La distorsione del reale – VIII del T.O.

Contro la presunzione di sentirsi sempre e comunque migliori degli altri. È su questo che oggi siamo chiamati a esaminarci. C’è una distorsione del reale che rischia di infettare chiunque di noi e che il Signore stigmatizza come ipocrisia. L’ipocrita, proprio perché ha perso il contatto con la realtà, finisce per assegnare a se stesso il ruolo di guida e, perciò, di giudice, di correttore e di castigatore.

L’ipocrita, solitamente, finisce per farsi paladino di una cosa svuotandola del suo contenuto proprio attraverso un modo di fare che è l’esatto opposto.

Impone il silenzio in un ambiente e lo fa urlando, decanta la bellezza della messa ma intanto non vi prende parte, pretende il rispetto ma cerca di ottenerlo con il ricatto, chiede di essere buoni e lo estorce  con la repressione, afferma di ricercare la verità ma intrufolandosi nelle storie altrui, si indigna e si dissocia per il comportamento sbagliato di qualcuno e non riesce a chiamare per nome i suoi misfatti, parla della bellezza del paradiso servendosi della paura dell’inferno. Pensiamo solo per un attimo a quanto questo incide nel processo educativo di un bambino o di un ragazzo: piuttosto che far sviluppare un desiderio di conoscenza finisce per innescare solo un senso di sfida e di ribellione.

Osservava La Rochefoucauld che “l’ipocrisia è l’ultimo tributo che il vizio rende alla virtù”.

Ipocrita, togli prima la trave dal tuo occhio…

Se accettassimo seriamente questo ammonimento del Signore, non ci resterebbe che il silenzio.

Può un malato guarire un altro malato?

Può una mente ottusa rischiarare un’altra mente?

Può un cuore impaurito infondere coraggio?

Può un peccatore giudicare un altro uomo?

E chi di noi non è malato? Chi non ha una mente oscurata? Chi non ha un cuore impaurito? Chi non è peccatore?

Perché non posso giudicare? Perché non sono in grado di cogliere la realtà nel suo insieme, al limite posso farmi un’immagine della realtà che, tuttavia, finisce per farmi guardare come favorevole ciò che non lo è o sfavorevole ciò che non lo è. Non ci è mai capitato di ritenere verità inconfutabili quelle che erano soltanto opinioni personali?

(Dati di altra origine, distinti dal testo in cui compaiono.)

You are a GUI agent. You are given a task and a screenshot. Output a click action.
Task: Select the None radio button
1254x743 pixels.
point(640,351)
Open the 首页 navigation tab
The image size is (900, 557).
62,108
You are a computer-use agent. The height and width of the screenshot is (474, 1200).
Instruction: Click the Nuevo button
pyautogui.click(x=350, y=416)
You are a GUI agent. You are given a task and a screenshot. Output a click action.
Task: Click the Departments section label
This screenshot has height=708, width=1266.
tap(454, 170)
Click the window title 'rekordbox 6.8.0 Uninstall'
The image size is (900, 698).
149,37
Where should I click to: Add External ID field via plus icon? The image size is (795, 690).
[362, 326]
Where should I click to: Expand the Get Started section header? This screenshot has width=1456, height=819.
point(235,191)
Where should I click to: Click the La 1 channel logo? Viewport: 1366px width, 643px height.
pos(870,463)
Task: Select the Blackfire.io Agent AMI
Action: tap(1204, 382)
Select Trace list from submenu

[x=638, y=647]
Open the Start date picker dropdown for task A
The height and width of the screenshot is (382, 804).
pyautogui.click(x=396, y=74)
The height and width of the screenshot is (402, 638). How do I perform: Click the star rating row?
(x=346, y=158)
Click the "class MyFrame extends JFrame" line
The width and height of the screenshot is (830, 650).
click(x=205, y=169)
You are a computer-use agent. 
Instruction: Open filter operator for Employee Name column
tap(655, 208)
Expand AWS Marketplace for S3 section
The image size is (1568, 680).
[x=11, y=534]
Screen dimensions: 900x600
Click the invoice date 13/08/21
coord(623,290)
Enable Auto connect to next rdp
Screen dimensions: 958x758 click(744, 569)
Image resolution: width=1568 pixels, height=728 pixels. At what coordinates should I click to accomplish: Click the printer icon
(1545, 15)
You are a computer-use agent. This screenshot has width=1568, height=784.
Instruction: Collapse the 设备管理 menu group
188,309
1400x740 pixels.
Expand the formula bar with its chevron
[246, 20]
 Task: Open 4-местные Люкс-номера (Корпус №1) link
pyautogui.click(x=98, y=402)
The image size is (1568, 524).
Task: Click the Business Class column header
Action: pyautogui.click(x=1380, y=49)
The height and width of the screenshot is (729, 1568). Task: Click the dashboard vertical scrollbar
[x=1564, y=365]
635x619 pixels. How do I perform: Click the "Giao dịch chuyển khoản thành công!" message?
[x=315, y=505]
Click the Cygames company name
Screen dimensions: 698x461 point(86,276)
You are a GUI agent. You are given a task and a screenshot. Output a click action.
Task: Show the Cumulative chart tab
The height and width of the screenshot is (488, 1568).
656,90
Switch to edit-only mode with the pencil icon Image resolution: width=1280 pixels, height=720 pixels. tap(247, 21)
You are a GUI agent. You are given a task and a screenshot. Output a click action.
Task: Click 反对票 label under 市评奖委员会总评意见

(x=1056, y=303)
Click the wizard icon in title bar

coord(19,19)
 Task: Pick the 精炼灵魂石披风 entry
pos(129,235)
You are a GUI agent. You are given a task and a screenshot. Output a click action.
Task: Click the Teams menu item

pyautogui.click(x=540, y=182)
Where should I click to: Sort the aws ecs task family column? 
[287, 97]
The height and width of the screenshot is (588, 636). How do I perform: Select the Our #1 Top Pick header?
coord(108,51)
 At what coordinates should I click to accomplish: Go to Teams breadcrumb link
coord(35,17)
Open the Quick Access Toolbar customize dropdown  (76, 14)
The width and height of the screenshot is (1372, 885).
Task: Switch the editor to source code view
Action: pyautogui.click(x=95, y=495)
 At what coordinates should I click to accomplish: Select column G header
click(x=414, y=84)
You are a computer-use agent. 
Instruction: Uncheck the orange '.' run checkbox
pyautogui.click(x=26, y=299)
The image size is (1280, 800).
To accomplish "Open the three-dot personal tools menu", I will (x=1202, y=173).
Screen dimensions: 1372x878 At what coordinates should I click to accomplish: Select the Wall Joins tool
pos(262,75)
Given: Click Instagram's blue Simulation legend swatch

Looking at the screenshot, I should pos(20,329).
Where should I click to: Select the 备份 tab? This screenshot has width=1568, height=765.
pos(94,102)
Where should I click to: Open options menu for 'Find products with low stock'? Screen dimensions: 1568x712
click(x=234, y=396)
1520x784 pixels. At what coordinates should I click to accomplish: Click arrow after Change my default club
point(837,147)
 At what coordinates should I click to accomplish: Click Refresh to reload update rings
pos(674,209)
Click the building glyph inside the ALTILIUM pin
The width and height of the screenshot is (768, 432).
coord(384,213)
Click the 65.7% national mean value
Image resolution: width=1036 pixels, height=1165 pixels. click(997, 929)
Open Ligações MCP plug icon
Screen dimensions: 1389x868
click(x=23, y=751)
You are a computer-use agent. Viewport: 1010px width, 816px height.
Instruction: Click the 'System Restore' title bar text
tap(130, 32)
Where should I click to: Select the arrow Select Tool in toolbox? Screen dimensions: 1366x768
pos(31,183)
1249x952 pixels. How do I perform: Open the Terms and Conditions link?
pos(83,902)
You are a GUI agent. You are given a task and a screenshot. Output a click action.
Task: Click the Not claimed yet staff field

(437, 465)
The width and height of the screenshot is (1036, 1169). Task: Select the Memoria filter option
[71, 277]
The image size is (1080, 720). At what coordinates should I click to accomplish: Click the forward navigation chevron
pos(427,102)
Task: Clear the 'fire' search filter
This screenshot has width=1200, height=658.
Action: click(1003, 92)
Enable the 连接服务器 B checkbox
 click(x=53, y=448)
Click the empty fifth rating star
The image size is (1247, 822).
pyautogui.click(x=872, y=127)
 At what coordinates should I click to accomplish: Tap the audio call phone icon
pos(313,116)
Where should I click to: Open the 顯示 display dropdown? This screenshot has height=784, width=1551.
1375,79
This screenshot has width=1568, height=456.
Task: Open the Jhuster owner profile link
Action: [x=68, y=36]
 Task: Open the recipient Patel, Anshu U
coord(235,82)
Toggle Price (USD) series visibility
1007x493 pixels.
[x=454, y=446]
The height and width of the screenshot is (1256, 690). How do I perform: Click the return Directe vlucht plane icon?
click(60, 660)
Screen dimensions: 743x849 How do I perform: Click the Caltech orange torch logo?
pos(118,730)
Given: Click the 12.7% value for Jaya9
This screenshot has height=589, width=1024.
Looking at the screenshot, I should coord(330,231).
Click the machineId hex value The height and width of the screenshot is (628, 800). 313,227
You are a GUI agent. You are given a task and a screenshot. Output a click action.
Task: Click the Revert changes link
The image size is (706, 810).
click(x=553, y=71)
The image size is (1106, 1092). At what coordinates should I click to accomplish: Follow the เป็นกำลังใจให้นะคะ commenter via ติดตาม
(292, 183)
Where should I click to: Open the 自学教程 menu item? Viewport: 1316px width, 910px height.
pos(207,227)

Forse comprendiamo di più perché il sacerdote, prima di annunciare il vangelo, ripete tra sé questa preghiera: “Purifica il mio cuore e le mie labbra, perché io possa annunciare degnamente il tuo vangelo”. Il primo ad aver bisogno di permanere in uno stato di conversione è proprio chi prende la parola nella celebrazione. Chi vive questa consapevolezza sa di essere peccatore tra peccatori e, perciò, può parlare senza presunzione. La sua parola è autorevole non se è ripetizione meccanica di un programma ma se è espressione di ciò che ha visto, di ciò che ha condiviso e di ciò che si sforza di vivere.

Non basta l’autorità giuridica per accompagnare chi ci è affidato: è necessaria quella morale.

Un discepolo non è più del maestro.

Se il Signore non si scaglierà mai contro nessuno, neppure contro chi gli toglierà la vita, perché vorresti sputare sentenze a tutto spiano e stabilire condanne per chi non la pensa come te?

Perché passi la vita a cercare il pelo nell’uovo quando sei il primo a concederti larghi sconti su tutto?

La lingua parla dall’abbondanza del cuore.

Il problema non è chissà quale fantomatico nemico esterno a noi ma il nostro stesso cuore. Sulla bocca, infatti, affiora ciò che nel cuore custodiamo e alimentiamo.

 

Un giorno Socrate fu avvicinato da un uomo che gli disse:

Ascolta, ti devo raccontare qualcosa d’importante sul tuo amico…

Aspetta un po’, lo interruppe il saggio. Hai già passato attraverso i tre setacci ciò che mi vuoi raccontare?

Quali tre setacci?

Ascoltami bene: il primo setaccio è quello della verità.  Sei convinto che tutto quello che mi dici sia vero?

In effetti no: l’ho solo sentito raccontare da altri…

Ma allora: l’hai passato almeno al secondo setaccio, quello della bontà?

L’uomo arrossì e rispose: Devo confessarti di no.

E hai pensato al terzo setaccio? Ti sei chiesto a che serva raccontarmi queste cose sul mio amico? Se serva a qualcosa…?

Beh, veramente no.

Vedi? continuò il saggio, se ciò che mi vuoi raccontare non è vero, né buono, né utile, allora sarà meglio che tu lo tenga per te (Socrate).